#### Prepared for Gabor's Data Analysis

### Data Analysis for Business, Economics, and Policy
by Gabor Bekes and  Gabor Kezdi
 
Cambridge University Press 2021

**[gabors-data-analysis.com ](https://gabors-data-analysis.com/)**

 License: Free to share, modify and use for educational purposes. 
 Not to be used for commercial purposes.

### CHAPTER 22
**CH22A How does a merger between airlines affect prices?**

 using the airline-tickets-usa dataset
 
 version 1.0 2021-05-05

In [2]:
import os
import sys
import warnings
from datetime import datetime as dt

import numpy as np
import pandas as pd
import statsmodels.formula.api as smf
from IPython.core.display import HTML
from mizani.formatters import percent_format
from mizani.formatters import date_format
from plotnine import *
from stargazer.stargazer import Stargazer

warnings.filterwarnings("ignore")


In [3]:
# Current script folder
current_path = os.getcwd()
dirname = current_path.split("da_case_studies")[0]

# location folders
data_in = dirname + "da_data_repo/airline-tickets-usa/clean/"
data_out = dirname + "da_case_studies/ch22-airline-merger-prices/"
output = dirname + "da_case_studies/ch22-airline-merger-prices/output/"

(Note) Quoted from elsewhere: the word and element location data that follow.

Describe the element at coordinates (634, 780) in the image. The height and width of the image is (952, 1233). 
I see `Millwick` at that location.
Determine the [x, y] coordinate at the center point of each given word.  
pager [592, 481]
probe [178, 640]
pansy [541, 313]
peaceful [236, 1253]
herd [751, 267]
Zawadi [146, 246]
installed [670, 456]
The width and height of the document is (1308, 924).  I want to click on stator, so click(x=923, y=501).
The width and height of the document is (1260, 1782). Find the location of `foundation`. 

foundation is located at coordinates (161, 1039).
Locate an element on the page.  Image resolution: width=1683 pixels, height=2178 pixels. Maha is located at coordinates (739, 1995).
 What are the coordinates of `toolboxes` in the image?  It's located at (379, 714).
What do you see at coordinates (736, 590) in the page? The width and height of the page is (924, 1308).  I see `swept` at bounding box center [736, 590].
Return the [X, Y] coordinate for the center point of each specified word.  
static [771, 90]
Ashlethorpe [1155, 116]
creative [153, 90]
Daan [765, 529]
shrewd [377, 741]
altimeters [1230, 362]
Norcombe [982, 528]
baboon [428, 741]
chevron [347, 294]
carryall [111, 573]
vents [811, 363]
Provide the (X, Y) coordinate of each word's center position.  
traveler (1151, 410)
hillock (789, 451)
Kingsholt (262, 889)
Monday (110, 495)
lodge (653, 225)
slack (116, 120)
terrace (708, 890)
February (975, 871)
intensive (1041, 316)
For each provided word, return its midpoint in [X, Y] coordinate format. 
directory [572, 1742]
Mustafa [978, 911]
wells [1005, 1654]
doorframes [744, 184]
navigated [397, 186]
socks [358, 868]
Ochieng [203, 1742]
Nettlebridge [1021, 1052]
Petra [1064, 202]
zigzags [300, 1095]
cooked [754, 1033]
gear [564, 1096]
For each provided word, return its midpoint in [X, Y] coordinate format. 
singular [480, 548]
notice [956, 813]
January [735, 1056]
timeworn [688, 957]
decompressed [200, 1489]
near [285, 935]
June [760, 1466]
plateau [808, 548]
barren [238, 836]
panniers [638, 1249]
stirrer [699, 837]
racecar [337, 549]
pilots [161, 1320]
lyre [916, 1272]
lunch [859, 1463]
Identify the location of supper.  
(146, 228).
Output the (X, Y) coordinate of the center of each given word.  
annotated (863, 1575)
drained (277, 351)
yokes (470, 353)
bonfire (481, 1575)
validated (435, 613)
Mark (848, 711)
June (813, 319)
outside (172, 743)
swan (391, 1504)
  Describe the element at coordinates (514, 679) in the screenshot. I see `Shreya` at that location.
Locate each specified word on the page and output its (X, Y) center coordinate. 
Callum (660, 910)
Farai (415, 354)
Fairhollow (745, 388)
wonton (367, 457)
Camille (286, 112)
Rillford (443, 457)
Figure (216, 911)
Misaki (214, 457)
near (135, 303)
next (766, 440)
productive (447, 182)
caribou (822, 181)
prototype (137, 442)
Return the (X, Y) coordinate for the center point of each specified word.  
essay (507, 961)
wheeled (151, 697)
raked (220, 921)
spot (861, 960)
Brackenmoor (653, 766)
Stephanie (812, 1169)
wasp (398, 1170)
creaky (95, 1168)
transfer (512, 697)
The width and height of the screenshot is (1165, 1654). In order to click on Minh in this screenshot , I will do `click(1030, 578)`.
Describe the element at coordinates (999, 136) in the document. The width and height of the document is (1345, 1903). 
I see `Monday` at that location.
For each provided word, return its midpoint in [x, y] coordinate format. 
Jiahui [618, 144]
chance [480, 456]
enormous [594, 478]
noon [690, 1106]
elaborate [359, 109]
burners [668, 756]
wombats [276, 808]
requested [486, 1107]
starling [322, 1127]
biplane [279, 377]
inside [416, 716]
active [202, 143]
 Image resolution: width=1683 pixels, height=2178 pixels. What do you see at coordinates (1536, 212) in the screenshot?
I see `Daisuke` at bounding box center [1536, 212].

func = dirname + "da_case_studies/ch00-tech-prep/"
sys.path.append(func)


In [4]:
# Import the prewritten helper functions
from py_helper_functions import *


# I.  Examining pre-treatment trends in avg ln price

workfile to identify treated and untreated markets

In [7]:
data_work = pd.read_pickle(data_out + "ch22-airline-workfile.pkl").loc[
    lambda x: (x["balanced"] == 1) & (x["year"] == 2011)
][["origin", "finaldest", "return", "treated", "smallmkt"]]


use year-quarter panel data and merge to it treated-untreated 

(keep matched ones; no unmatched from "using")

In [9]:
data = pd.read_stata(data_in + "originfinal-panel.dta")
data = pd.merge(data, data_work, on=["origin", "finaldest", "return"])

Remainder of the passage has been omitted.